TASK OBJECTIVE ->
Word for word, restate the records that follow.

Stored data
--------------------
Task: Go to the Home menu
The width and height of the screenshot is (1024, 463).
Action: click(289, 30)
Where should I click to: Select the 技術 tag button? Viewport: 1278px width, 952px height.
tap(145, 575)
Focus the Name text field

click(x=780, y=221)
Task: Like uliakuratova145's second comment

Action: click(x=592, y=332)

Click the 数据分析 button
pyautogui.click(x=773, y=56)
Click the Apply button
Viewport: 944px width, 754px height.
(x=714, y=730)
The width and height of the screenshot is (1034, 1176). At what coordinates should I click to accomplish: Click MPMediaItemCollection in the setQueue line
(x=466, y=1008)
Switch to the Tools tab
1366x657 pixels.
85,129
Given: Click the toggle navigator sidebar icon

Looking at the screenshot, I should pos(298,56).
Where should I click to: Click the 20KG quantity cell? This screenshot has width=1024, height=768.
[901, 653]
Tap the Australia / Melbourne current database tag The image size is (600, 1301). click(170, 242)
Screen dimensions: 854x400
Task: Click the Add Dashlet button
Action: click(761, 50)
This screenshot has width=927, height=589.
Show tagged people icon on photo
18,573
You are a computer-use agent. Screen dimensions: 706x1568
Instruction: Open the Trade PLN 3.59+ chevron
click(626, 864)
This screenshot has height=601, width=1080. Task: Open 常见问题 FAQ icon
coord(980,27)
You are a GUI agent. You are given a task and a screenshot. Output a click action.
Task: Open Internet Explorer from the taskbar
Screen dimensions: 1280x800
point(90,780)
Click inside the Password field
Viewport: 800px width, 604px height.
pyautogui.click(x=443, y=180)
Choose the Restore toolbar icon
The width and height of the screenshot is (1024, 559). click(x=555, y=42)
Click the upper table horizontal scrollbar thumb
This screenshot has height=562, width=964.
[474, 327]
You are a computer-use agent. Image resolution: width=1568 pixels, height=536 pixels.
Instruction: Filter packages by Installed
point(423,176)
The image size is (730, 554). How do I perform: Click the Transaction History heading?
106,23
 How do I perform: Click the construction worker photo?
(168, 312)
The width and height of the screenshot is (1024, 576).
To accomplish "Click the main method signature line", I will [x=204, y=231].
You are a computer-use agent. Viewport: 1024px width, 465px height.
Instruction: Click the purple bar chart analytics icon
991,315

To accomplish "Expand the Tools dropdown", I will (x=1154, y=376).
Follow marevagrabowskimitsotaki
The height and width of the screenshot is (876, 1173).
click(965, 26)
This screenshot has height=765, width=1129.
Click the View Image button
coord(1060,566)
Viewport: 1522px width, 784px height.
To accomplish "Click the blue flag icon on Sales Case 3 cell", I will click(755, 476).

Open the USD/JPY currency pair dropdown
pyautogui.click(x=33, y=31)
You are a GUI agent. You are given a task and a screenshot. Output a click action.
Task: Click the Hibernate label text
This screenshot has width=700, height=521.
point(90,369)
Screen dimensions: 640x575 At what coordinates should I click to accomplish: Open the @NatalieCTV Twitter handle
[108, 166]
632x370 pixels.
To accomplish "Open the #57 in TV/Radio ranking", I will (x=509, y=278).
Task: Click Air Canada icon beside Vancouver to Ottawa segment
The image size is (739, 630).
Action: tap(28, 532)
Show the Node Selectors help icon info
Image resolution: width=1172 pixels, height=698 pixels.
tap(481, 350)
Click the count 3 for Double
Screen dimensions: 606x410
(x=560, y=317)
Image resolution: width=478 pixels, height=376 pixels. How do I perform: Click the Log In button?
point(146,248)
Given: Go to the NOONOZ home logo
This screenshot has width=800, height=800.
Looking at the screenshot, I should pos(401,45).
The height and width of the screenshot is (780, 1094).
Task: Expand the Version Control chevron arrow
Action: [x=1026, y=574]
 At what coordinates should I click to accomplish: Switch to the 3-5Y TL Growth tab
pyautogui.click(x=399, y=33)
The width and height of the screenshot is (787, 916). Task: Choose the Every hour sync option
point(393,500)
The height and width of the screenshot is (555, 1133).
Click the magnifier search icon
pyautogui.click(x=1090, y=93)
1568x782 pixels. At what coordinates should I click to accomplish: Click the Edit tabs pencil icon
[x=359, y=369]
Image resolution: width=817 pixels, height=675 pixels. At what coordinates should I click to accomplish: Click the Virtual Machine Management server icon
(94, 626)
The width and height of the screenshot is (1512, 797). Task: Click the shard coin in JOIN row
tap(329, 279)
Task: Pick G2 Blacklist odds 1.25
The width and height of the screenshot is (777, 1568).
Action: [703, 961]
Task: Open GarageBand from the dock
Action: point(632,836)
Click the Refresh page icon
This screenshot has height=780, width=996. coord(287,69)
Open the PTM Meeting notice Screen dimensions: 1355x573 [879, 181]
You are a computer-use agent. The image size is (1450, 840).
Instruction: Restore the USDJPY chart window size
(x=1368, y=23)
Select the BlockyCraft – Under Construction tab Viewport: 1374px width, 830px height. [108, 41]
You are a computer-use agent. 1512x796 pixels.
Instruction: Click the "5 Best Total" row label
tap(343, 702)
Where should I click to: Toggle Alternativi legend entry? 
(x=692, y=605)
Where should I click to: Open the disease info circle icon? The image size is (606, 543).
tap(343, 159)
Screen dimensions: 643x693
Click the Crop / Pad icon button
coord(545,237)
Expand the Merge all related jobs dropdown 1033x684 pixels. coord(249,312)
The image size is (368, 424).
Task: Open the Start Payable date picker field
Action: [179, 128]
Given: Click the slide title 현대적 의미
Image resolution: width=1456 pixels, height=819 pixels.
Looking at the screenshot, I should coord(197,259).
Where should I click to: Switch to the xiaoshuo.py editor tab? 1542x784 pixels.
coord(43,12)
--------------------
RESPONSE ->
Task: Go to the Home menu
The width and height of the screenshot is (1024, 463).
Action: click(289, 30)
Where should I click to: Select the 技術 tag button? Viewport: 1278px width, 952px height.
tap(145, 575)
Focus the Name text field

click(x=780, y=221)
Task: Like uliakuratova145's second comment

Action: click(x=592, y=332)

Click the 数据分析 button
pyautogui.click(x=773, y=56)
Click the Apply button
Viewport: 944px width, 754px height.
(x=714, y=730)
The width and height of the screenshot is (1034, 1176). At what coordinates should I click to accomplish: Click MPMediaItemCollection in the setQueue line
(x=466, y=1008)
Switch to the Tools tab
1366x657 pixels.
85,129
Given: Click the toggle navigator sidebar icon

Looking at the screenshot, I should pos(298,56).
Where should I click to: Click the 20KG quantity cell? This screenshot has width=1024, height=768.
[901, 653]
Tap the Australia / Melbourne current database tag The image size is (600, 1301). click(170, 242)
Screen dimensions: 854x400
Task: Click the Add Dashlet button
Action: click(761, 50)
This screenshot has width=927, height=589.
Show tagged people icon on photo
18,573
You are a computer-use agent. Screen dimensions: 706x1568
Instruction: Open the Trade PLN 3.59+ chevron
click(626, 864)
This screenshot has height=601, width=1080. Task: Open 常见问题 FAQ icon
coord(980,27)
You are a GUI agent. You are given a task and a screenshot. Output a click action.
Task: Open Internet Explorer from the taskbar
Screen dimensions: 1280x800
point(90,780)
Click inside the Password field
Viewport: 800px width, 604px height.
pyautogui.click(x=443, y=180)
Choose the Restore toolbar icon
The width and height of the screenshot is (1024, 559). click(x=555, y=42)
Click the upper table horizontal scrollbar thumb
This screenshot has height=562, width=964.
[474, 327]
You are a computer-use agent. Image resolution: width=1568 pixels, height=536 pixels.
Instruction: Filter packages by Installed
point(423,176)
The image size is (730, 554). How do I perform: Click the Transaction History heading?
106,23
 How do I perform: Click the construction worker photo?
(168, 312)
The width and height of the screenshot is (1024, 576).
To accomplish "Click the main method signature line", I will [x=204, y=231].
You are a computer-use agent. Viewport: 1024px width, 465px height.
Instruction: Click the purple bar chart analytics icon
991,315

To accomplish "Expand the Tools dropdown", I will (x=1154, y=376).
Follow marevagrabowskimitsotaki
The height and width of the screenshot is (876, 1173).
click(965, 26)
This screenshot has height=765, width=1129.
Click the View Image button
coord(1060,566)
Viewport: 1522px width, 784px height.
To accomplish "Click the blue flag icon on Sales Case 3 cell", I will click(755, 476).

Open the USD/JPY currency pair dropdown
pyautogui.click(x=33, y=31)
You are a GUI agent. You are given a task and a screenshot. Output a click action.
Task: Click the Hibernate label text
This screenshot has width=700, height=521.
point(90,369)
Screen dimensions: 640x575 At what coordinates should I click to accomplish: Open the @NatalieCTV Twitter handle
[108, 166]
632x370 pixels.
To accomplish "Open the #57 in TV/Radio ranking", I will (x=509, y=278).
Task: Click Air Canada icon beside Vancouver to Ottawa segment
The image size is (739, 630).
Action: tap(28, 532)
Show the Node Selectors help icon info
Image resolution: width=1172 pixels, height=698 pixels.
tap(481, 350)
Click the count 3 for Double
Screen dimensions: 606x410
(x=560, y=317)
Image resolution: width=478 pixels, height=376 pixels. How do I perform: Click the Log In button?
point(146,248)
Given: Go to the NOONOZ home logo
This screenshot has width=800, height=800.
Looking at the screenshot, I should pos(401,45).
The height and width of the screenshot is (780, 1094).
Task: Expand the Version Control chevron arrow
Action: [x=1026, y=574]
 At what coordinates should I click to accomplish: Switch to the 3-5Y TL Growth tab
pyautogui.click(x=399, y=33)
The width and height of the screenshot is (787, 916). Task: Choose the Every hour sync option
point(393,500)
The height and width of the screenshot is (555, 1133).
Click the magnifier search icon
pyautogui.click(x=1090, y=93)
1568x782 pixels. At what coordinates should I click to accomplish: Click the Edit tabs pencil icon
[x=359, y=369]
Image resolution: width=817 pixels, height=675 pixels. At what coordinates should I click to accomplish: Click the Virtual Machine Management server icon
(94, 626)
The width and height of the screenshot is (1512, 797). Task: Click the shard coin in JOIN row
tap(329, 279)
Task: Pick G2 Blacklist odds 1.25
The width and height of the screenshot is (777, 1568).
Action: [703, 961]
Task: Open GarageBand from the dock
Action: point(632,836)
Click the Refresh page icon
This screenshot has height=780, width=996. coord(287,69)
Open the PTM Meeting notice Screen dimensions: 1355x573 [879, 181]
You are a computer-use agent. The image size is (1450, 840).
Instruction: Restore the USDJPY chart window size
(x=1368, y=23)
Select the BlockyCraft – Under Construction tab Viewport: 1374px width, 830px height. [108, 41]
You are a computer-use agent. 1512x796 pixels.
Instruction: Click the "5 Best Total" row label
tap(343, 702)
Where should I click to: Toggle Alternativi legend entry? 
(x=692, y=605)
Where should I click to: Open the disease info circle icon? The image size is (606, 543).
tap(343, 159)
Screen dimensions: 643x693
Click the Crop / Pad icon button
coord(545,237)
Expand the Merge all related jobs dropdown 1033x684 pixels. coord(249,312)
The image size is (368, 424).
Task: Open the Start Payable date picker field
Action: [179, 128]
Given: Click the slide title 현대적 의미
Image resolution: width=1456 pixels, height=819 pixels.
Looking at the screenshot, I should coord(197,259).
Where should I click to: Switch to the xiaoshuo.py editor tab? 1542x784 pixels.
coord(43,12)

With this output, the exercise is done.